**RECORDS PROVIDED:**
Segment Open

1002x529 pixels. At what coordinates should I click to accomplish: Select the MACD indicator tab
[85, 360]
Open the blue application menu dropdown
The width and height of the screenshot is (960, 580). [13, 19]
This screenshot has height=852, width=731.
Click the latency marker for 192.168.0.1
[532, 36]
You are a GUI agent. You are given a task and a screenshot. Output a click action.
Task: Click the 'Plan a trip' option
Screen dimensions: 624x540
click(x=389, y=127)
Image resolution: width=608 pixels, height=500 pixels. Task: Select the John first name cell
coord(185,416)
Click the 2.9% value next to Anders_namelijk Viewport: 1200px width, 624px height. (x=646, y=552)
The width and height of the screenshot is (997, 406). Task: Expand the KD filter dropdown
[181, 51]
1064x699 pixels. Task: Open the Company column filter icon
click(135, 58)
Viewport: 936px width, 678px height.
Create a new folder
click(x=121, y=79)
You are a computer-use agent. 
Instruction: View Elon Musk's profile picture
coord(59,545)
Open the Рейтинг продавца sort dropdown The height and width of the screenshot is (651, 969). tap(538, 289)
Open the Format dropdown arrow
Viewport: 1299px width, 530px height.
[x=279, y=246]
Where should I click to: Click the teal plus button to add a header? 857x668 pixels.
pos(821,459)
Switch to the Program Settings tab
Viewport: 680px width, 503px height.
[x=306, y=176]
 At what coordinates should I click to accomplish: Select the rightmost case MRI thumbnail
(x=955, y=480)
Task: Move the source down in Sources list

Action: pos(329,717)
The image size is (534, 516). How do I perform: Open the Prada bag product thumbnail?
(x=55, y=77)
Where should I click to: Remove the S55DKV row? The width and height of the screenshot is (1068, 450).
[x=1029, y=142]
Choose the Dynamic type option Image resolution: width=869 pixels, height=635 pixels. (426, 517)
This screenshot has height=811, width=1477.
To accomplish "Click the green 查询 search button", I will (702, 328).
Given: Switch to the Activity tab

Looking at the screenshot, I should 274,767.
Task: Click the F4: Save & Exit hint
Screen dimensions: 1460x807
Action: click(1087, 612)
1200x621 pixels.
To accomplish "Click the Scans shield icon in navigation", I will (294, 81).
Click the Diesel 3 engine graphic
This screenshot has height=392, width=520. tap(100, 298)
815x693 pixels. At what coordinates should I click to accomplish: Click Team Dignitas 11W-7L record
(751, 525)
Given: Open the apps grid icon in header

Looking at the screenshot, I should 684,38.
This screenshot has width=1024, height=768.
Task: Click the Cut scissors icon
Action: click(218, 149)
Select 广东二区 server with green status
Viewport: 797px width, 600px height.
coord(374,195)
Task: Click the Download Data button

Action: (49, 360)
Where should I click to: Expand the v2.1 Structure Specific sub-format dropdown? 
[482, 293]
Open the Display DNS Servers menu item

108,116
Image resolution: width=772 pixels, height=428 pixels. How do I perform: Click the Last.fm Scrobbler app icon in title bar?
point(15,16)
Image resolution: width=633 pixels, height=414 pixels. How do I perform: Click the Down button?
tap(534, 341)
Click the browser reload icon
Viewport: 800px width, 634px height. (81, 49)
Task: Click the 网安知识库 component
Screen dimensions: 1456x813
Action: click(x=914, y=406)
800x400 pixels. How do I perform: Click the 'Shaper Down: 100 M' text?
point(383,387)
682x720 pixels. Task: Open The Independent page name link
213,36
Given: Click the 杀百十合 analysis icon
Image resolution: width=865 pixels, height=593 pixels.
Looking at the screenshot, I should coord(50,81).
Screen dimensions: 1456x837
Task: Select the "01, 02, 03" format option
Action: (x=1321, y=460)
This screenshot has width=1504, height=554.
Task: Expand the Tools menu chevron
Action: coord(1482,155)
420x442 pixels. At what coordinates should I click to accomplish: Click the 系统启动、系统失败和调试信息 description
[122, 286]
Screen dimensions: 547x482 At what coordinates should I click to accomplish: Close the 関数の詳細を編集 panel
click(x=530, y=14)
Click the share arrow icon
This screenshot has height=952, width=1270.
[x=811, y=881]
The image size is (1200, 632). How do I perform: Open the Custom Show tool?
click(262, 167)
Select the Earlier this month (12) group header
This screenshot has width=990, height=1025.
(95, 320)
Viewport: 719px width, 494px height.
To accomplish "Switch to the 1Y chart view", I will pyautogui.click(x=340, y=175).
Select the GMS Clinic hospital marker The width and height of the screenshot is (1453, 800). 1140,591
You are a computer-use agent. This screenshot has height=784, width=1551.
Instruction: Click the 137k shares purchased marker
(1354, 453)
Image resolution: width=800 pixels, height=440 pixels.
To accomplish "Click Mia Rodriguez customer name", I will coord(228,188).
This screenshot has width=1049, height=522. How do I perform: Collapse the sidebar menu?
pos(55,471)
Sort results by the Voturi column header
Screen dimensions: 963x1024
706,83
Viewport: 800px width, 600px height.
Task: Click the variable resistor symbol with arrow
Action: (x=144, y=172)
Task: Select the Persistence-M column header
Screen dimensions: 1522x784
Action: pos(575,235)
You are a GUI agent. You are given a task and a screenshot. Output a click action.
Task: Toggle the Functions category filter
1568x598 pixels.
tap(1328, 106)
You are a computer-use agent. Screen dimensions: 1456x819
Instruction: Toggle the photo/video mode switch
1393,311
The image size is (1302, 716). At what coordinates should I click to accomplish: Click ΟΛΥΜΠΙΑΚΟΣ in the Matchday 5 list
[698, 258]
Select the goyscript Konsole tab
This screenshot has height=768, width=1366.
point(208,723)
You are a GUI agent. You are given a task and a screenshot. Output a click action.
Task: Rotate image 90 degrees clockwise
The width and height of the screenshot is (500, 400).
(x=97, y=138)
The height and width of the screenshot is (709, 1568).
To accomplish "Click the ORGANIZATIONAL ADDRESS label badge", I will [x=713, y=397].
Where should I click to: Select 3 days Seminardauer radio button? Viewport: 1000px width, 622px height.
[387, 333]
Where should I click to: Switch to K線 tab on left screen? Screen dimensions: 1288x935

Segment Closed

Copy out each record word for word.

**OUTPUT:**
1002x529 pixels. At what coordinates should I click to accomplish: Select the MACD indicator tab
[85, 360]
Open the blue application menu dropdown
The width and height of the screenshot is (960, 580). [13, 19]
This screenshot has height=852, width=731.
Click the latency marker for 192.168.0.1
[532, 36]
You are a GUI agent. You are given a task and a screenshot. Output a click action.
Task: Click the 'Plan a trip' option
Screen dimensions: 624x540
click(x=389, y=127)
Image resolution: width=608 pixels, height=500 pixels. Task: Select the John first name cell
coord(185,416)
Click the 2.9% value next to Anders_namelijk Viewport: 1200px width, 624px height. (x=646, y=552)
The width and height of the screenshot is (997, 406). Task: Expand the KD filter dropdown
[181, 51]
1064x699 pixels. Task: Open the Company column filter icon
click(135, 58)
Viewport: 936px width, 678px height.
Create a new folder
click(x=121, y=79)
You are a computer-use agent. 
Instruction: View Elon Musk's profile picture
coord(59,545)
Open the Рейтинг продавца sort dropdown The height and width of the screenshot is (651, 969). tap(538, 289)
Open the Format dropdown arrow
Viewport: 1299px width, 530px height.
[x=279, y=246]
Where should I click to: Click the teal plus button to add a header? 857x668 pixels.
pos(821,459)
Switch to the Program Settings tab
Viewport: 680px width, 503px height.
[x=306, y=176]
 At what coordinates should I click to accomplish: Select the rightmost case MRI thumbnail
(x=955, y=480)
Task: Move the source down in Sources list

Action: pos(329,717)
The image size is (534, 516). How do I perform: Open the Prada bag product thumbnail?
(x=55, y=77)
Where should I click to: Remove the S55DKV row? The width and height of the screenshot is (1068, 450).
[x=1029, y=142]
Choose the Dynamic type option Image resolution: width=869 pixels, height=635 pixels. (426, 517)
This screenshot has height=811, width=1477.
To accomplish "Click the green 查询 search button", I will (702, 328).
Given: Switch to the Activity tab

Looking at the screenshot, I should 274,767.
Task: Click the F4: Save & Exit hint
Screen dimensions: 1460x807
Action: click(1087, 612)
1200x621 pixels.
To accomplish "Click the Scans shield icon in navigation", I will (294, 81).
Click the Diesel 3 engine graphic
This screenshot has height=392, width=520. tap(100, 298)
815x693 pixels. At what coordinates should I click to accomplish: Click Team Dignitas 11W-7L record
(751, 525)
Given: Open the apps grid icon in header

Looking at the screenshot, I should 684,38.
This screenshot has width=1024, height=768.
Task: Click the Cut scissors icon
Action: click(218, 149)
Select 广东二区 server with green status
Viewport: 797px width, 600px height.
coord(374,195)
Task: Click the Download Data button

Action: (49, 360)
Where should I click to: Expand the v2.1 Structure Specific sub-format dropdown? 
[482, 293]
Open the Display DNS Servers menu item

108,116
Image resolution: width=772 pixels, height=428 pixels. How do I perform: Click the Last.fm Scrobbler app icon in title bar?
point(15,16)
Image resolution: width=633 pixels, height=414 pixels. How do I perform: Click the Down button?
tap(534, 341)
Click the browser reload icon
Viewport: 800px width, 634px height. (81, 49)
Task: Click the 网安知识库 component
Screen dimensions: 1456x813
Action: click(x=914, y=406)
800x400 pixels. How do I perform: Click the 'Shaper Down: 100 M' text?
point(383,387)
682x720 pixels. Task: Open The Independent page name link
213,36
Given: Click the 杀百十合 analysis icon
Image resolution: width=865 pixels, height=593 pixels.
Looking at the screenshot, I should coord(50,81).
Screen dimensions: 1456x837
Task: Select the "01, 02, 03" format option
Action: (x=1321, y=460)
This screenshot has width=1504, height=554.
Task: Expand the Tools menu chevron
Action: coord(1482,155)
420x442 pixels. At what coordinates should I click to accomplish: Click the 系统启动、系统失败和调试信息 description
[122, 286]
Screen dimensions: 547x482 At what coordinates should I click to accomplish: Close the 関数の詳細を編集 panel
click(x=530, y=14)
Click the share arrow icon
This screenshot has height=952, width=1270.
[x=811, y=881]
The image size is (1200, 632). How do I perform: Open the Custom Show tool?
click(262, 167)
Select the Earlier this month (12) group header
This screenshot has width=990, height=1025.
(95, 320)
Viewport: 719px width, 494px height.
To accomplish "Switch to the 1Y chart view", I will pyautogui.click(x=340, y=175).
Select the GMS Clinic hospital marker The width and height of the screenshot is (1453, 800). 1140,591
You are a computer-use agent. This screenshot has height=784, width=1551.
Instruction: Click the 137k shares purchased marker
(1354, 453)
Image resolution: width=800 pixels, height=440 pixels.
To accomplish "Click Mia Rodriguez customer name", I will coord(228,188).
This screenshot has width=1049, height=522. How do I perform: Collapse the sidebar menu?
pos(55,471)
Sort results by the Voturi column header
Screen dimensions: 963x1024
706,83
Viewport: 800px width, 600px height.
Task: Click the variable resistor symbol with arrow
Action: (x=144, y=172)
Task: Select the Persistence-M column header
Screen dimensions: 1522x784
Action: pos(575,235)
You are a GUI agent. You are given a task and a screenshot. Output a click action.
Task: Toggle the Functions category filter
1568x598 pixels.
tap(1328, 106)
You are a computer-use agent. Screen dimensions: 1456x819
Instruction: Toggle the photo/video mode switch
1393,311
The image size is (1302, 716). At what coordinates should I click to accomplish: Click ΟΛΥΜΠΙΑΚΟΣ in the Matchday 5 list
[698, 258]
Select the goyscript Konsole tab
This screenshot has height=768, width=1366.
point(208,723)
You are a GUI agent. You are given a task and a screenshot. Output a click action.
Task: Rotate image 90 degrees clockwise
The width and height of the screenshot is (500, 400).
(x=97, y=138)
The height and width of the screenshot is (709, 1568).
To accomplish "Click the ORGANIZATIONAL ADDRESS label badge", I will [x=713, y=397].
Where should I click to: Select 3 days Seminardauer radio button? Viewport: 1000px width, 622px height.
[387, 333]
Where should I click to: Switch to K線 tab on left screen? Screen dimensions: 1288x935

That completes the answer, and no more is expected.